Courtney Barnett no está buscando respuestas ni momentos de revelación. Con su nuevo álbum, "Creature of Habit", nos demuestra que lo que hace es algo más difícil y, en cierto modo, más honesto: decide quedarse dentro de la duda.
Desde el comienzo el disco avanza como un trayecto largo y silencioso, donde el paisaje exterior pierde relevancia frente a ese murmullo interno constante, una tensión baja pero persistente que nunca termina de resolverse. Es la sensación de que cada decisión, incluso la más mínima, está cargada de posibles arrepentimientos, y que avanzar no necesariamente implica claridad.
Esa incertidumbre, que siempre ha habitado su escritura, aquí deja de ser un gesto ocasional para convertirse en el eje que lo ordena todo. Barnett no solo se observa a sí misma: examina los patrones que construyen su vida, los hábitos que adopta no por deseo, sino por una forma casi instintiva de autopreservación emocional. La rutina aparece entonces no como un límite, sino como un refugio frente al caos. Una estructura que protege, pero que al mismo tiempo inmoviliza. Hay consuelo en la repetición, en la previsibilidad de los días, aunque ese consuelo implique sacrificar la curiosidad o la posibilidad de cambio.
El disco nace desde un período de transición, personal, profesional, geográfico, y esa inestabilidad se siente en todo momento, presionando desde los bordes. Sin embargo, Barnett evita dramatizar. En lugar de convertirla en un relato explícito, la internaliza permitiendo que reconfigure sutilmente su forma de mirar el mundo. El resultado es un álbum que se siente arraigado y desplazado al mismo tiempo, como si estuviera constantemente negociando entre quedarse donde está o intentar avanzar sin saber muy bien hacia dónde. Y esa tensión se traduce en lo sonoro. Por un lado, se mantiene dentro de su territorio habitual: guitarras cálidas, ritmos contenidos, arreglos que parecen dejar espacio para que la voz respire.
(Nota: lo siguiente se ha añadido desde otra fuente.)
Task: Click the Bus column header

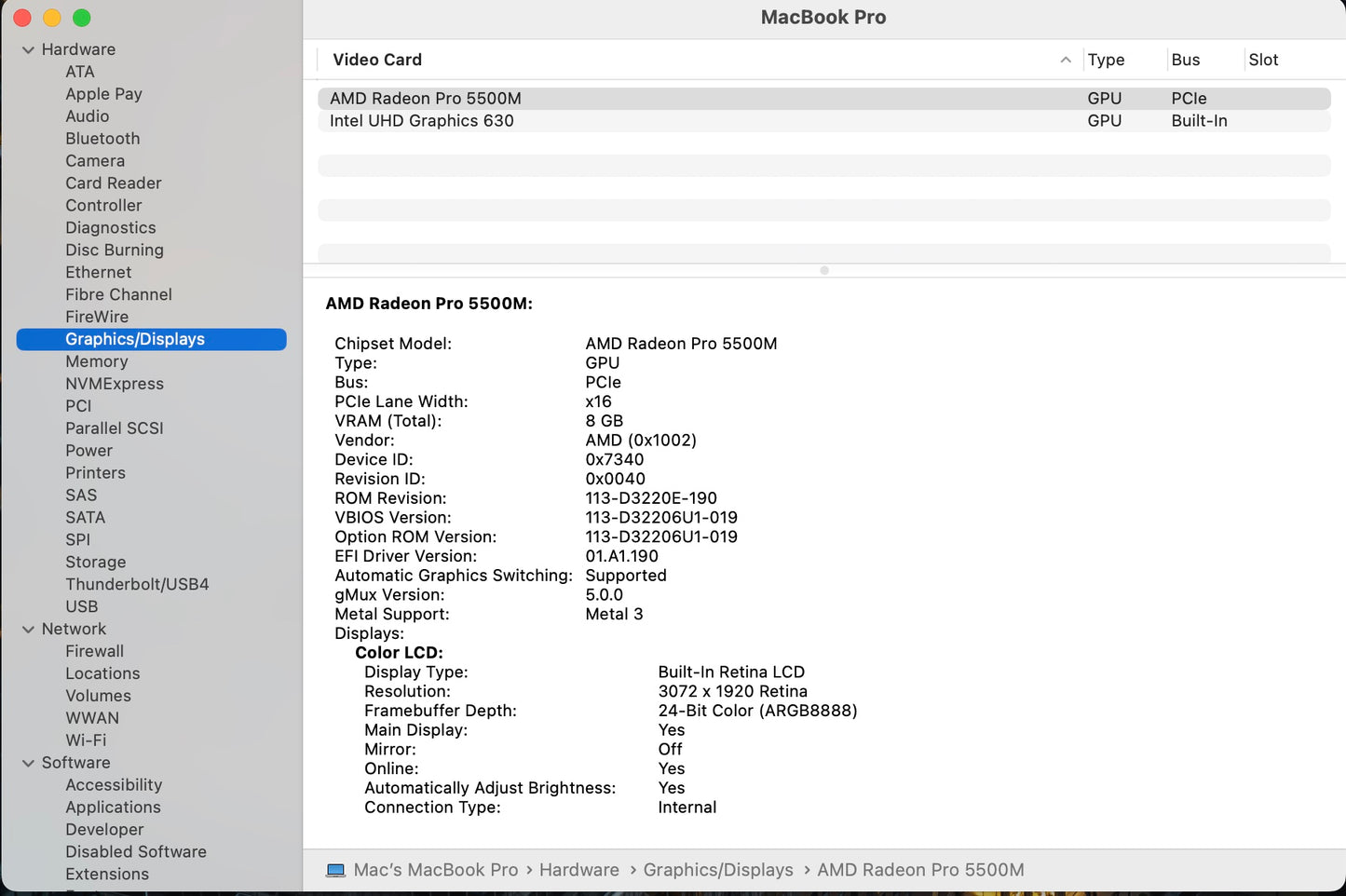Action: (1185, 59)
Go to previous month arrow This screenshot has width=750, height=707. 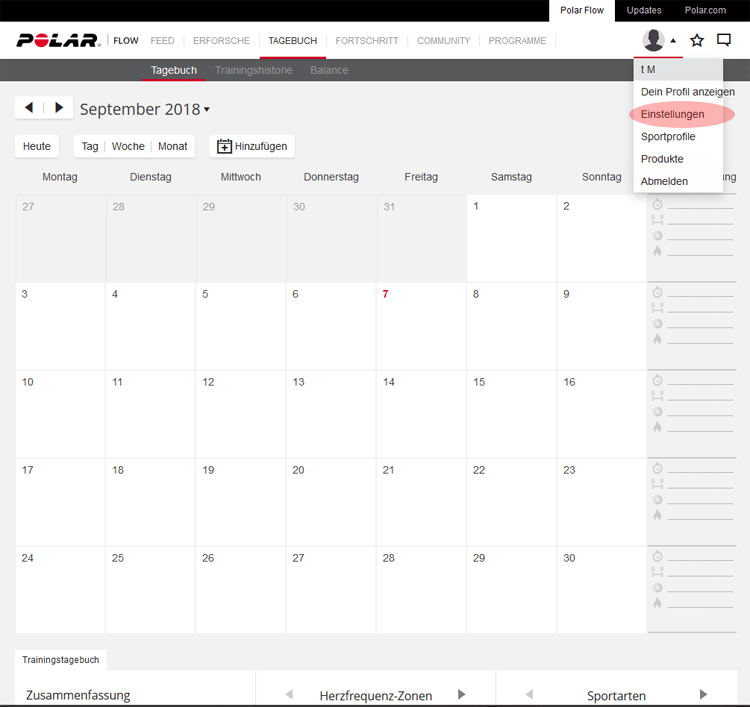point(29,108)
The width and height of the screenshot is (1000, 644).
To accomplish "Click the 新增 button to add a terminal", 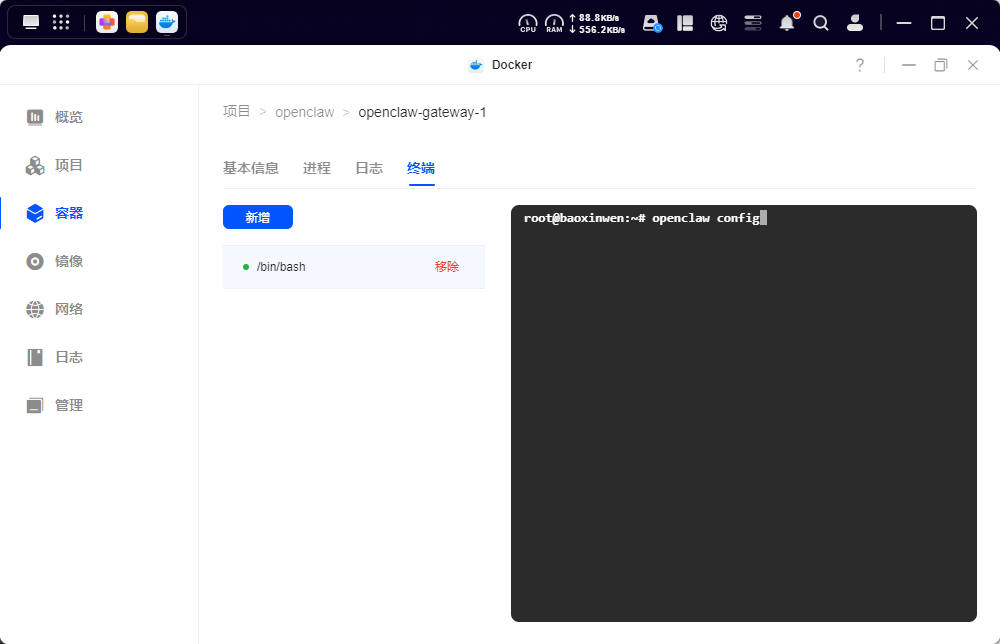I will (x=258, y=217).
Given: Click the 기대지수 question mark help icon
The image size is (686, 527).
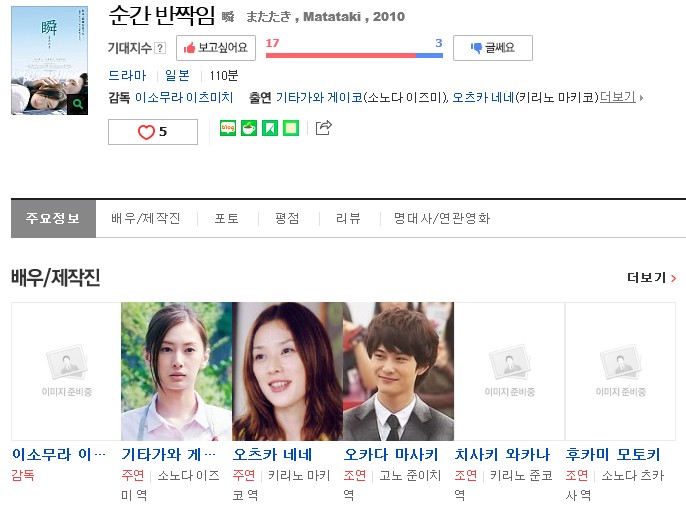Looking at the screenshot, I should [161, 48].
Pero al mismo tiempo, hay una insistencia distinta, casi obstinada. En ese mecanismo es que el disco pareciera rehuir de cualquier cierre definitivo. Prefiere habitar ese espacio intermedio, incómodo pero profundamente humano, entre el deseo de cambiar y la incapacidad de hacerlo del todo.
Lo que sigue distinguiendo a Barnett es su capacidad para encontrar lo esencial en lo cotidiano. No necesita grandes declaraciones: le basta con una observación mínima, un pensamiento al pasar, para abrir una grieta por donde se filtra algo mucho más profundo. En esos detalles aparentemente triviales se revela la lógica frágil que sostiene nuestras rutinas, esa mezcla de necesidad, miedo y costumbre con la que construimos nuestras vidas.
"Creature of Habit" no intenta romper con esos ciclos ni celebrarlos. Se queda justo en medio, reconociendo que los mismos mecanismos que nos protegen también pueden dejarnos estancados. Y en lugar de ofrecer respuestas, Barnett hace algo más valiente: acepta la incertidumbre como estado permanente. En esa aceptación, en esa persistencia de la duda, el larga duración encuentra su fuerza silenciosa. Porque a veces, seguir adelante no significa avanzar, sino aprender a permanecer. Y en ese gesto, lejos de haber una falta de imaginación, puede haber algo mucho más urgente: una forma de sobrevivir.